W0145

Homology Model of the N-acetylglucosamine 6-phosphate Deacetilase from Escherichia coli Obtained from Solution SAXS Data. Frederico Moraes Ferreira, Hannes Fischer, Aldo F. Craievich, Glaucius Oliva, Dept. of Physics and Informatics, Univ. of São Paulo, Av Trabalhador Sancarlense, 400, São Carlos, SP 13560970 BRAZIL.

The goal of the present work has been to restore the oligomeric organization and the tetramerization interface of the N-acetylglucosamne 6-phosphate deacetilase (desacetilase) from Escherichia coli based on solution synchrotron SAXS data. For this purpose the SAXS curves from deacetilase in solution where used to fit the scattering amplitudes of a homology model of deacetilase. This protein exhibits a very globular and compact shape as revealed by SAXS data analysis.

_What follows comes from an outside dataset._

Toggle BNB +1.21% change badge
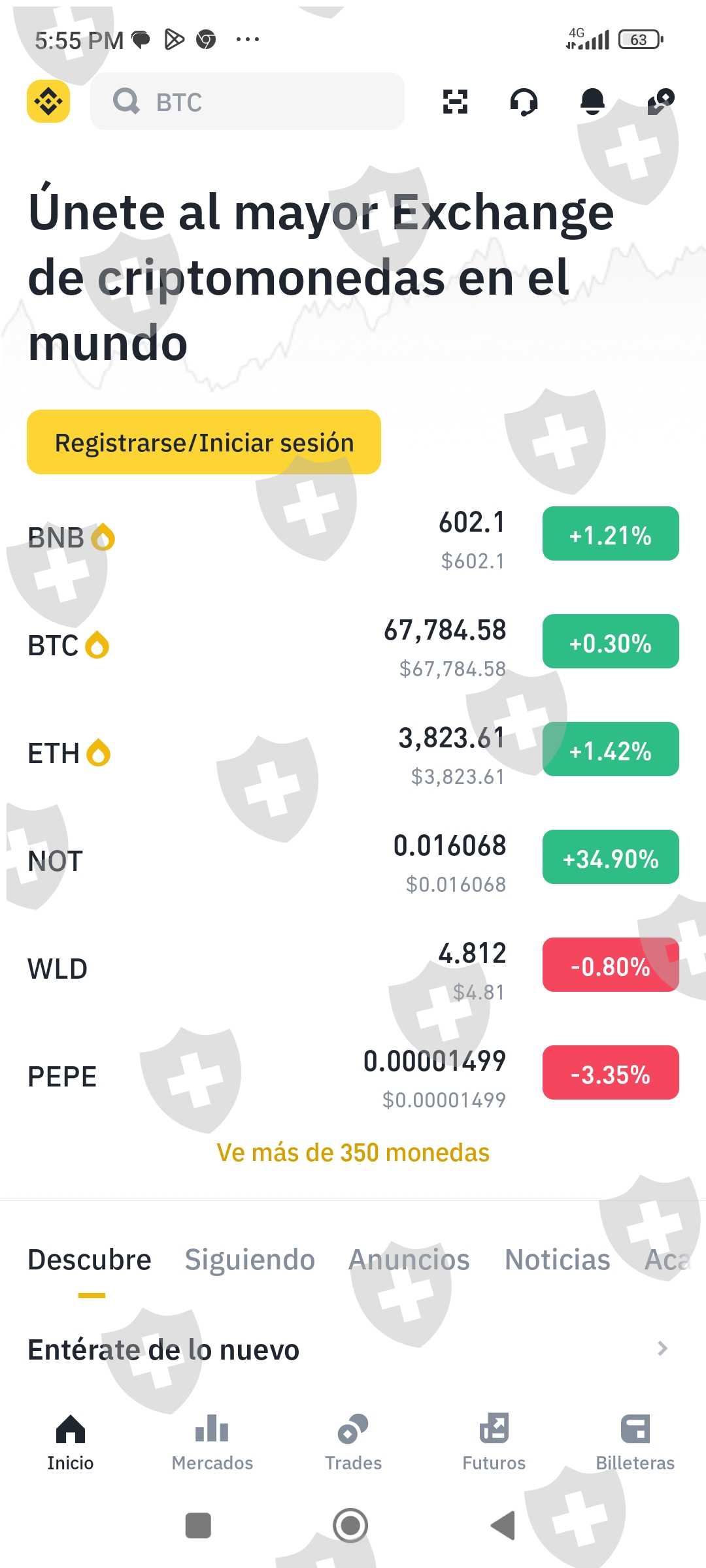706x1568 pixels. pos(611,534)
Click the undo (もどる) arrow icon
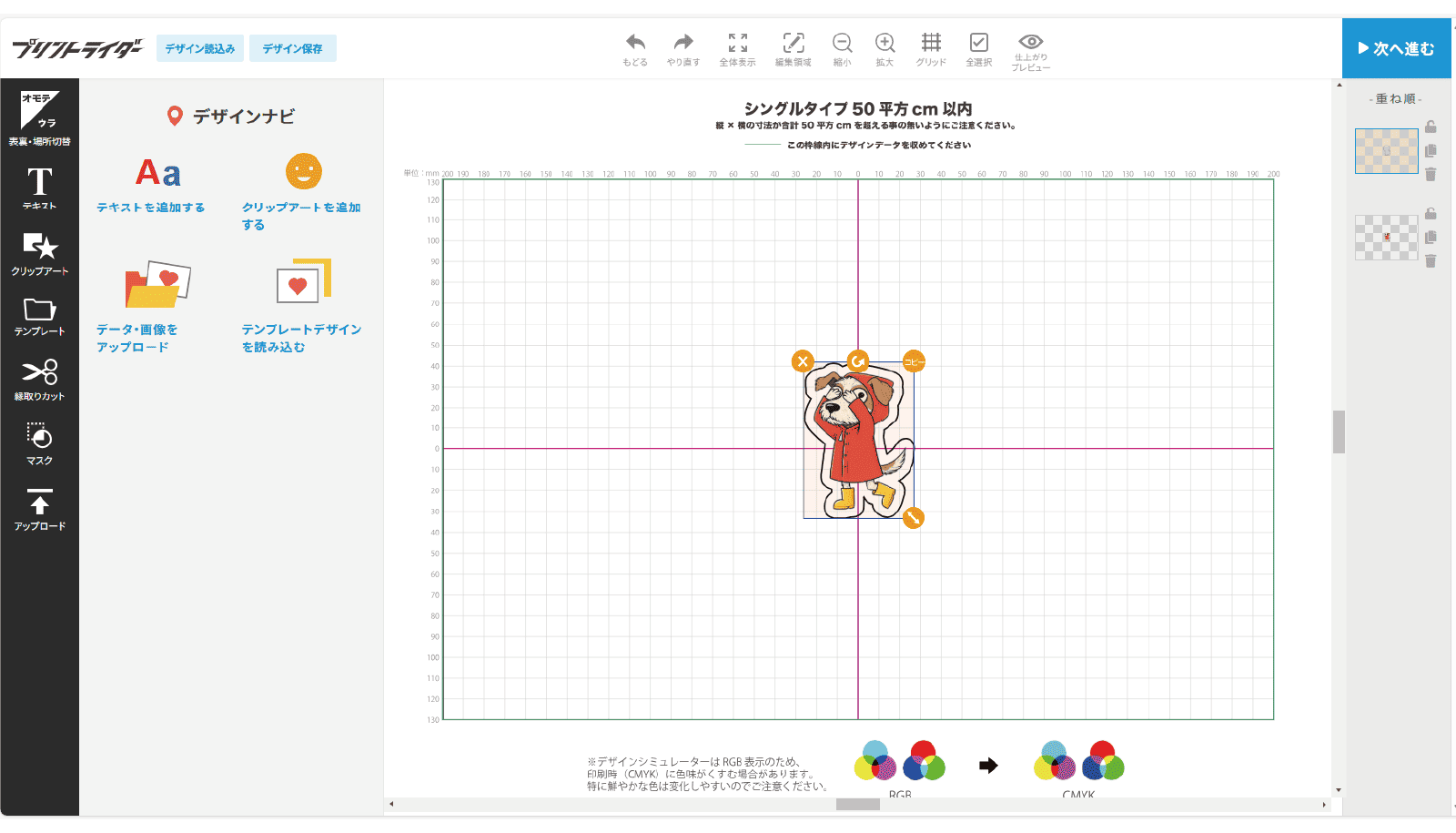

Deacetylase catalyses the conversion as N-acetylglucosamine 6-phosphate into glucosamine 6-phosphate and acetate and as such forms part of the pathway for aminosugar utilization in E. coli. Such protein has been purified from overexpression from Escherichia coli and has been crystallized by vapor diffusion technique with phosphate as precipitant. Sequence alignment experiments have shown low homology (29%) with deacetilase from Themotoga maritima and the molecular replacement is currently underway aiming E. coli deacetylase full-three dimensional structure and elucidation of its catalytic mechanism.

Structure solution using diffraction data is underway, we also might compare the solution structure with its crystallographic one and discuss eventual changes.